Model pembelajaran VCT
Menurut A. Kosasih Djahiri (1985) model pembelajaran VCT
meliputi; metode percontohan; analisis nilai; daftar/matriks; kartu keyakinan;
wawancara, yurisprudensi dan teknik inkuiri nilai. Selain itu dikenal juga
dengan metode bermain peran. Dengan model pembelajaran VCT, akan mudah
mengungkap sikap, nilai dan moral siswa terhadap suatu kasus yang disajikan
oleh guru. Tentu saja harus dibekali dengan kemampuan guru dalam menguasai
keterampilan dan teknik dasar mengajar dengan baik. Sikap demokratis, ramah, hangat
dan nuansa kekeluargaan yang akrab diperlukan, sehingga siswa berani
berpendapat dan beda pendapat dengan guru maupun dengan siswa lain. Sedangkan
untuk evaluasi anda dapat melakukan evalusi proses dan evaluasi hasil belajar.
Pada evaluasi proses dapat dilakukan dengan melakukan pengamatan jalannya
diskusi, sikap dan aktivitas siswa maupun proses pembelajaran secara menyeluruh
dan evaluasi hasil dapat dilihat dari hasil tes. Jangan lupa memberikan pujian
kepada siswa yang mampu berpendapat sekalipun kepada siswa yang berpendapat
belum lengkap secara variatif.
Prinsip reaksi model pembelajaran
VCT
Prinsip reaksi berkaitan dengan pola kegiatan yang
menggambarkan bagaimana seharusnya guru memberikan respon terhadap siswa.
Prinsip reaksi dalam model pembelajaran VCT adalah sebagai berikut.
Guru sebagai pembimbing dalam pembelajaran.
Guru memberikan fasilitas agar proses pembelajaran
berlangsung optimal.
VCT menekankan bagaimana sebenarnya seseorang membangun
nilai yang menurut anggapannya baik, yang pada gilirannya nilai-nilai tersebut
akan mewarnai perilakunya dalam kehidupan sehai-hari di masyarakat. Dalam
praktik pembelajaran, VCT dikembangkan melalui proses dialog antara guru dan
siswa. Proses tersebut hendaknya berlangsung dalam suasana santai dan terbuka,
Sehingga setiap siswa dapat mengungkapkan secara bebas perasaannya. Sehingga
setiap siswa dapat mengungkapkan secara bebas perasaannya. Beberapa hal yang
harus diperhatikan guru dalam mengimplementasikan VCT melalui proses dialog ,
yaitu sebagai berikut.
::::::
Instruksi Tertulis 1: Dalam teks tentang model pembelajaran VCT, daftar setelah kata "meliputi" memuat metode-metode menurut A. Kosasih Djahiri (1985). Sebutkan semuanya.
Instruksi Tertulis 2: Salin tanpa perubahan bagian teks tentang model pembelajaran VCT, mulai dari "Prinsip reaksi dalam" dan berakhir pada "yaitu sebagai berikut.".
::::::
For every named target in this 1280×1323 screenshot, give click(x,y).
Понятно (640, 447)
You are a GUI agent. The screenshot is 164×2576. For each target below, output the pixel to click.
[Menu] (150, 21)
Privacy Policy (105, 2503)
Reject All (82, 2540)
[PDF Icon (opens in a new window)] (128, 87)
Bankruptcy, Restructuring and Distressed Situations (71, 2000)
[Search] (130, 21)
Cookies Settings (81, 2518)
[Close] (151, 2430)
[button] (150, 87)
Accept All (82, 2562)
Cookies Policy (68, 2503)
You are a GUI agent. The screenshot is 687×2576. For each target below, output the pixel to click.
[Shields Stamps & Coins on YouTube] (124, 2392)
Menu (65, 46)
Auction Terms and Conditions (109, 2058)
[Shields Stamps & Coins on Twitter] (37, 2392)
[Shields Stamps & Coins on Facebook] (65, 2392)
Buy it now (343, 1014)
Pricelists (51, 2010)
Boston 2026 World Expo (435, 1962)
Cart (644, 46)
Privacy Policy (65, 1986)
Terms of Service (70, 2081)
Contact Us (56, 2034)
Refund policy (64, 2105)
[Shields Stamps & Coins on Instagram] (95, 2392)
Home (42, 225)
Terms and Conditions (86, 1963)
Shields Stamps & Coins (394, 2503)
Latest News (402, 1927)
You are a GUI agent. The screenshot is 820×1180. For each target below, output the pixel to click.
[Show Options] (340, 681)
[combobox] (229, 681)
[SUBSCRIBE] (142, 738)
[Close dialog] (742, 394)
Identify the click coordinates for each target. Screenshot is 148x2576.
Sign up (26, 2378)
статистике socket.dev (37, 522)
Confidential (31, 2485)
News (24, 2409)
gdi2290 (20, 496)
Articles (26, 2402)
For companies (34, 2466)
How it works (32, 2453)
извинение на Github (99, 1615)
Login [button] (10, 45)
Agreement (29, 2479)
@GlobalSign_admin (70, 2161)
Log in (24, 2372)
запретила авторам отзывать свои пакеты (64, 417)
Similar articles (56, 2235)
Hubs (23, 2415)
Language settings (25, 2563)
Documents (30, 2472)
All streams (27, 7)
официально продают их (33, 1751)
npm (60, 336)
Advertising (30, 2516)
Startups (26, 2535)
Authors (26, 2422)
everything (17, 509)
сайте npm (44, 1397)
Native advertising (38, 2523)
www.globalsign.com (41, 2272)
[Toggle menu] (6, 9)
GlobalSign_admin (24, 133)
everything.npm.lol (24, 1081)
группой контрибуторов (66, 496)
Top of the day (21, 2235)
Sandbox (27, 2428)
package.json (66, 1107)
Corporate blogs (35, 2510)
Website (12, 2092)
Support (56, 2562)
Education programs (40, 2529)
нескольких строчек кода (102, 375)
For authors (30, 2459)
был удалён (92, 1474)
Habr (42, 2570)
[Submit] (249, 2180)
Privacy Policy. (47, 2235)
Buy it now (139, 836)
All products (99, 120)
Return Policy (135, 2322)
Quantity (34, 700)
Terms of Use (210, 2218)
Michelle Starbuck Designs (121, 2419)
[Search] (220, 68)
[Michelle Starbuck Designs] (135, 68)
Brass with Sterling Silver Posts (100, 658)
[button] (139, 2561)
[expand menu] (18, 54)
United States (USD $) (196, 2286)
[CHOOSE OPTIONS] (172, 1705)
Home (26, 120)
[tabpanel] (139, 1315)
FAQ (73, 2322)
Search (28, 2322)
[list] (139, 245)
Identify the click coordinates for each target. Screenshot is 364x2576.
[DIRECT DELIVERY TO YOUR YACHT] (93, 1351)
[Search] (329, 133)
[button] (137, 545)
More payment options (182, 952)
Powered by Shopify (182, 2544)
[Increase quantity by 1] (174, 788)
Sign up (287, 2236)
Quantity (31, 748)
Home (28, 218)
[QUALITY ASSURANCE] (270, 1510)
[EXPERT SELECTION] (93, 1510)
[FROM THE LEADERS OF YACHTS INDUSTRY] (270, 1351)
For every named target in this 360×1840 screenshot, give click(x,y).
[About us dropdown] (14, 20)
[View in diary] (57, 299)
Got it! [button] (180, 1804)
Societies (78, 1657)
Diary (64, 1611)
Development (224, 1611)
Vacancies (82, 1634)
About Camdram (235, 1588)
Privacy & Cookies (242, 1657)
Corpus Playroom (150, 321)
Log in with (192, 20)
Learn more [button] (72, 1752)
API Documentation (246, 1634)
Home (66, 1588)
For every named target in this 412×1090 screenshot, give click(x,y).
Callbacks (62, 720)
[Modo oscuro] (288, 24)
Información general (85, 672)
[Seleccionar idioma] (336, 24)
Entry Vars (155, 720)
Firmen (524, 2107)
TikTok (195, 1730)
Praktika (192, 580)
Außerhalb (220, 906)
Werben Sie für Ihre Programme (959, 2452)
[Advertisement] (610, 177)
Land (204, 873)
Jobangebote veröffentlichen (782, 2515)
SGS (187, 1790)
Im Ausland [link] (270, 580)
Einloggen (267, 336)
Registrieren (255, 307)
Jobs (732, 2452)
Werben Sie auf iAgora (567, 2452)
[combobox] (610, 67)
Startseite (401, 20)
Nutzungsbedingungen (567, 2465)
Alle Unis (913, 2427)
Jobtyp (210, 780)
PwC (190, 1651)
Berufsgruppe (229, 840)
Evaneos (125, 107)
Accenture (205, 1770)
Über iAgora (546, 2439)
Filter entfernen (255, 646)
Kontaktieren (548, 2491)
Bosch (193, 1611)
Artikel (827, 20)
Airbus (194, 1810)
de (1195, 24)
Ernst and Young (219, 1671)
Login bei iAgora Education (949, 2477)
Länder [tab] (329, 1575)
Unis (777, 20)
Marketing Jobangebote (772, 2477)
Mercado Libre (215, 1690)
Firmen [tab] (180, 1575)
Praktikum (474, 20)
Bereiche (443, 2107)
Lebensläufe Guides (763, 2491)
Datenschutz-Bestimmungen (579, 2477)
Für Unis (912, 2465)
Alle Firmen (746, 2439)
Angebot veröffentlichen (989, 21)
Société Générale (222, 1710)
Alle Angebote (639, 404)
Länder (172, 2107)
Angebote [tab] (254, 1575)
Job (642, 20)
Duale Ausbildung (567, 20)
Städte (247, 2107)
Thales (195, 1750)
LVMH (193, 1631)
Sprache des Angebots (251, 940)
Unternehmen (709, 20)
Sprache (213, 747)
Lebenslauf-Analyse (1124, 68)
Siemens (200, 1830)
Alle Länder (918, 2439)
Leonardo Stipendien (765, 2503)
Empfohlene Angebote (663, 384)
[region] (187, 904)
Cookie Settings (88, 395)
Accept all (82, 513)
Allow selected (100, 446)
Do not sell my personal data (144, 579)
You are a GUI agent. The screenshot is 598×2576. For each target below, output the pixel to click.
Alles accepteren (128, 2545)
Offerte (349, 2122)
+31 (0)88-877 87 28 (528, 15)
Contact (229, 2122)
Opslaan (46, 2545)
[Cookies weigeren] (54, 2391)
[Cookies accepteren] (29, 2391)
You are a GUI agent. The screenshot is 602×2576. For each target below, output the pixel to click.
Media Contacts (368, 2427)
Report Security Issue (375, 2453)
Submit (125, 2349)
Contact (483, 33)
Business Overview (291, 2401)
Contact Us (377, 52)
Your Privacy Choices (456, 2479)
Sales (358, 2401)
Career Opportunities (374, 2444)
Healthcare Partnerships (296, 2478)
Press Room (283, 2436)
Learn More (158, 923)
::::::
Jawaban Latihan 1:
- metode percontohan
- analisis nilai
- daftar/matriks
- kartu keyakinan
- wawancara
- yurisprudensi
- teknik inkuiri nilai

Jawaban Latihan 2:
Prinsip reaksi dalam model pembelajaran VCT adalah sebagai berikut.
Guru sebagai pembimbing dalam pembelajaran.
Guru memberikan fasilitas agar proses pembelajaran
berlangsung optimal.
VCT menekankan bagaimana sebenarnya seseorang membangun
nilai yang menurut anggapannya baik, yang pada gilirannya nilai-nilai tersebut
akan mewarnai perilakunya dalam kehidupan sehai-hari di masyarakat. Dalam
praktik pembelajaran, VCT dikembangkan melalui proses dialog antara guru dan
siswa. Proses tersebut hendaknya berlangsung dalam suasana santai dan terbuka,
Sehingga setiap siswa dapat mengungkapkan secara bebas perasaannya. Sehingga
setiap siswa dapat mengungkapkan secara bebas perasaannya. Beberapa hal yang
harus diperhatikan guru dalam mengimplementasikan VCT melalui proses dialog ,
yaitu sebagai berikut.